Sans exposer le principe de chaque texte, on relève toutefois plusieurs constantes. Tout d’abord, personne n’a aucune garantie par rapport aux résultats de la transmission de la foi. Ceci est illustré notamment par les récits de contre-exemples. D’ailleurs, plusieurs textes dans la Bible soulignent la responsabilité individuelle de la décision d’appartenir au Christ. La foi ne s’hérite pas, elle ne se déclenche pas automatiquement ! En outre, l’environnement familial ou ecclésial peut favoriser l’éclosion de la foi. Le rôle essentiel des parents, comme celui de l’Eglise, dans la transmission de la foi est souligné en plusieurs occasions.
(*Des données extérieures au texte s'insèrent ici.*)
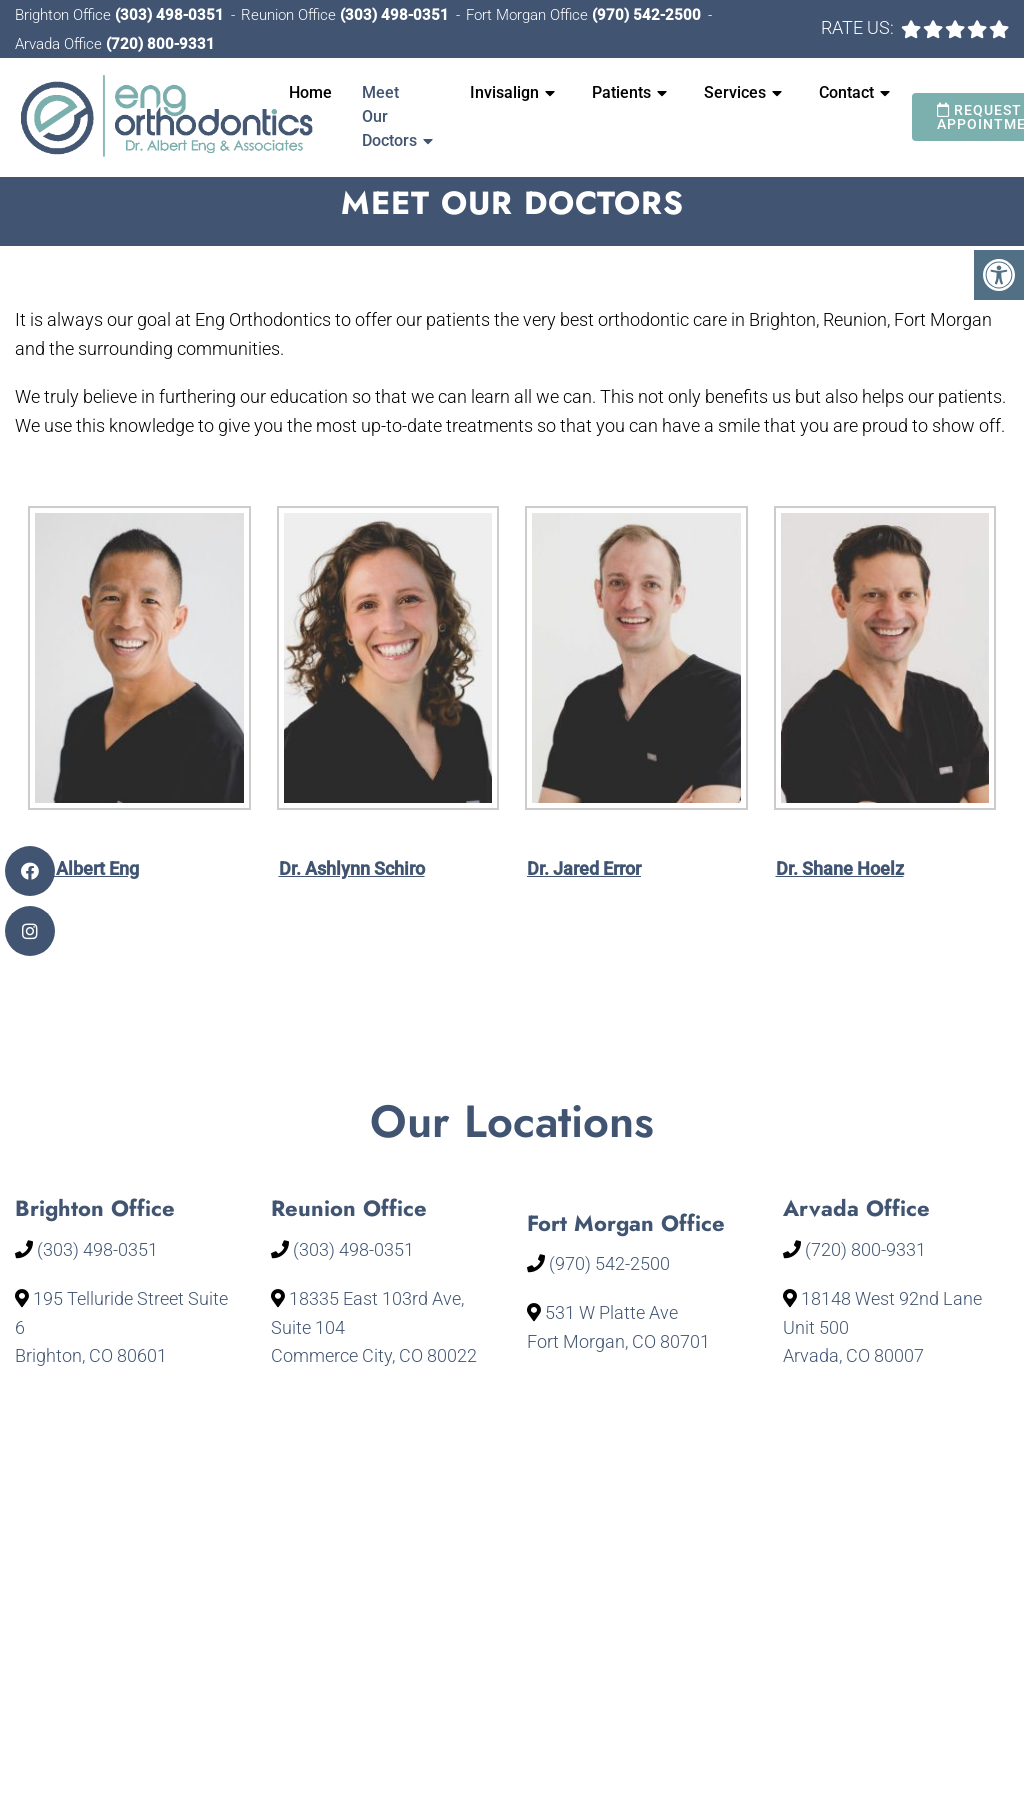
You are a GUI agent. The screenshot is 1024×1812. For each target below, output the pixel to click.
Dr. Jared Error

Ce que montrent aussi ces textes, c’est que les moyens utilisés pour cette instruction par les parents ou l’Eglise sont très variés : dialogue et questionnement, témoignage, pédagogie du récit-souvenir, importance du symbolique, participation aux rites… autant de moyens diversifiés, concrets et interactifs. La lecture de la Bible en famille n’est qu’un de ces moyens, en aucun cas elle n’apparaît pas comme une obligation biblique.

4. Ordonner les résultats pour déterminer un principe général

Quel bilan faire de tous ces textes ? Le principe commun semble bien pointer vers le fait que la famille et l’Eglise sont des lieux de transmission de la foi où les enfants apprennent à vivre dans la présence de Dieu grâce à des moyens très variés.

Principe : Transmettre la foi par des moyens variés, concrets et interactifs

L’étude des textes par l’approche principielle nous a montré que la thématique de la lecture de la Bible en famille s’inscrit dans une réflexion beaucoup plus large de la transmission de la foi. De nombreux textes soulignent d’autres vecteurs possibles pour cette transmission de la foi. A côté de ceux déjà mentionnés, citons celui de l’exemple de la vie des parents et la nécessaire cohérence entre engagement de vie et croyances. Il s’agit d’être spirituellement naturel et naturellement spirituel.

5. Trouver l’actualisation

Bien entendu, l’application de ce principe dépend de chaque famille ou chaque église. Voici seulement quelques propositions allant dans la continuité des moyens découverts au fil des textes bibliques : raconter plus souvent des histoires de héros contemporains de la foi pour utiliser les vertus du récit dans la transmission de la foi ; avoir davantage recours à la transmission de la foi par le rite en encourageant par exemple les fêtes anniversaires de dates d’événements spirituels importants, qu’ils soient personnels (jour de baptême…) ou historique (40 ans du discours de Martin Luther King…) ; multiplier les gestes symboliques lors des grandes fêtes pour mieux transmettre leur message, comme allumer les bougies de l’Avent ; profiter du moment où l’on regarde les informations en famille pour discuter avec ses enfants ; etc.

La réflexion sur une thématique grâce à la méthode principielle permet de renouveler nos conceptions ou traditions, parfois éloignées de ce que les textes disent vraiment.